>>>>>

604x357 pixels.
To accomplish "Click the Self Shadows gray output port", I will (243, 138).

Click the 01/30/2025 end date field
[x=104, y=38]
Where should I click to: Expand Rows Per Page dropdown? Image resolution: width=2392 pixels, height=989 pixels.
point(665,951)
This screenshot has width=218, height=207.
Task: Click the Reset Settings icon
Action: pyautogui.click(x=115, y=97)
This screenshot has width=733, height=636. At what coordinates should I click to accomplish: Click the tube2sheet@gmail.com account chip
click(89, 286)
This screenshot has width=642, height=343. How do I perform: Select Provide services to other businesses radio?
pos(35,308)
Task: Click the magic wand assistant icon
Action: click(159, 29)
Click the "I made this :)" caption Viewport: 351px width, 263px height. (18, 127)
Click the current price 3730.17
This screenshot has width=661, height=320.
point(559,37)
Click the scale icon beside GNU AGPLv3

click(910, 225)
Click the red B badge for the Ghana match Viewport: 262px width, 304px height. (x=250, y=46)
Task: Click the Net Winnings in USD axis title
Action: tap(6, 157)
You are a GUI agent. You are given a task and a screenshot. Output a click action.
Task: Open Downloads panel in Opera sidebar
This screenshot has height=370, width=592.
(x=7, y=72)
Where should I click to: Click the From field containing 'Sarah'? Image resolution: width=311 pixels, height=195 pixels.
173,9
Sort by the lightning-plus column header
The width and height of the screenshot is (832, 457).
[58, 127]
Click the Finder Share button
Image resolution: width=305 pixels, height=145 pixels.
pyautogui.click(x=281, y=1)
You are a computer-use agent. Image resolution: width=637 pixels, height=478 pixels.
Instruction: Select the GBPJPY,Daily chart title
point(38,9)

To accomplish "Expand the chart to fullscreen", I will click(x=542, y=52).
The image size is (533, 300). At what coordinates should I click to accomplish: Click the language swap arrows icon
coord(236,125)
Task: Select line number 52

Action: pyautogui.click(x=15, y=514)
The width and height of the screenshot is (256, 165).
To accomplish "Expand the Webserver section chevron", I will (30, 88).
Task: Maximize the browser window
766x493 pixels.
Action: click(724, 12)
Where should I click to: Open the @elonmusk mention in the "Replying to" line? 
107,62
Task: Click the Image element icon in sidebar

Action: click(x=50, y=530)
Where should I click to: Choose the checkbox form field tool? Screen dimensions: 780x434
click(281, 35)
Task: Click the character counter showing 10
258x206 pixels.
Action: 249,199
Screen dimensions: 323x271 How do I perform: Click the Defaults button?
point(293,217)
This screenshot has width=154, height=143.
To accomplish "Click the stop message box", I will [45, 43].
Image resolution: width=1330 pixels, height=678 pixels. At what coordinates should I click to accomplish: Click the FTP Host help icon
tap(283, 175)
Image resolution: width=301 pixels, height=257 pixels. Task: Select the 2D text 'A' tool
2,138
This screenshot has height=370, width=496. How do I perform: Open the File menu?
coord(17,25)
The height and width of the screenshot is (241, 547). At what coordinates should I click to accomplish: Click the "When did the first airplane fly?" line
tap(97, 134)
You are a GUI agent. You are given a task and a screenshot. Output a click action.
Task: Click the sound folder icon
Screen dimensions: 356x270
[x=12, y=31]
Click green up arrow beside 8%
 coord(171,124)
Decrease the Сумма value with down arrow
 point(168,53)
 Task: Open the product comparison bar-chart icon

<<<<<

- Activity
Without leaving anything out, transcribe the records above exactly.

- Your solution
604x357 pixels.
To accomplish "Click the Self Shadows gray output port", I will (243, 138).

Click the 01/30/2025 end date field
[x=104, y=38]
Where should I click to: Expand Rows Per Page dropdown? Image resolution: width=2392 pixels, height=989 pixels.
point(665,951)
This screenshot has width=218, height=207.
Task: Click the Reset Settings icon
Action: pyautogui.click(x=115, y=97)
This screenshot has width=733, height=636. At what coordinates should I click to accomplish: Click the tube2sheet@gmail.com account chip
click(89, 286)
This screenshot has width=642, height=343. How do I perform: Select Provide services to other businesses radio?
pos(35,308)
Task: Click the magic wand assistant icon
Action: click(159, 29)
Click the "I made this :)" caption Viewport: 351px width, 263px height. (18, 127)
Click the current price 3730.17
This screenshot has width=661, height=320.
point(559,37)
Click the scale icon beside GNU AGPLv3

click(910, 225)
Click the red B badge for the Ghana match Viewport: 262px width, 304px height. (x=250, y=46)
Task: Click the Net Winnings in USD axis title
Action: tap(6, 157)
You are a GUI agent. You are given a task and a screenshot. Output a click action.
Task: Open Downloads panel in Opera sidebar
This screenshot has height=370, width=592.
(x=7, y=72)
Where should I click to: Click the From field containing 'Sarah'? Image resolution: width=311 pixels, height=195 pixels.
173,9
Sort by the lightning-plus column header
The width and height of the screenshot is (832, 457).
[58, 127]
Click the Finder Share button
Image resolution: width=305 pixels, height=145 pixels.
pyautogui.click(x=281, y=1)
You are a computer-use agent. Image resolution: width=637 pixels, height=478 pixels.
Instruction: Select the GBPJPY,Daily chart title
point(38,9)

To accomplish "Expand the chart to fullscreen", I will click(x=542, y=52).
The image size is (533, 300). At what coordinates should I click to accomplish: Click the language swap arrows icon
coord(236,125)
Task: Select line number 52

Action: pyautogui.click(x=15, y=514)
The width and height of the screenshot is (256, 165).
To accomplish "Expand the Webserver section chevron", I will (30, 88).
Task: Maximize the browser window
766x493 pixels.
Action: click(724, 12)
Where should I click to: Open the @elonmusk mention in the "Replying to" line? 
107,62
Task: Click the Image element icon in sidebar

Action: click(x=50, y=530)
Where should I click to: Choose the checkbox form field tool? Screen dimensions: 780x434
click(281, 35)
Task: Click the character counter showing 10
258x206 pixels.
Action: 249,199
Screen dimensions: 323x271 How do I perform: Click the Defaults button?
point(293,217)
This screenshot has width=154, height=143.
To accomplish "Click the stop message box", I will [45, 43].
Image resolution: width=1330 pixels, height=678 pixels. At what coordinates should I click to accomplish: Click the FTP Host help icon
tap(283, 175)
Image resolution: width=301 pixels, height=257 pixels. Task: Select the 2D text 'A' tool
2,138
This screenshot has height=370, width=496. How do I perform: Open the File menu?
coord(17,25)
The height and width of the screenshot is (241, 547). At what coordinates should I click to accomplish: Click the "When did the first airplane fly?" line
tap(97, 134)
You are a GUI agent. You are given a task and a screenshot. Output a click action.
Task: Click the sound folder icon
Screen dimensions: 356x270
[x=12, y=31]
Click green up arrow beside 8%
 coord(171,124)
Decrease the Сумма value with down arrow
 point(168,53)
 Task: Open the product comparison bar-chart icon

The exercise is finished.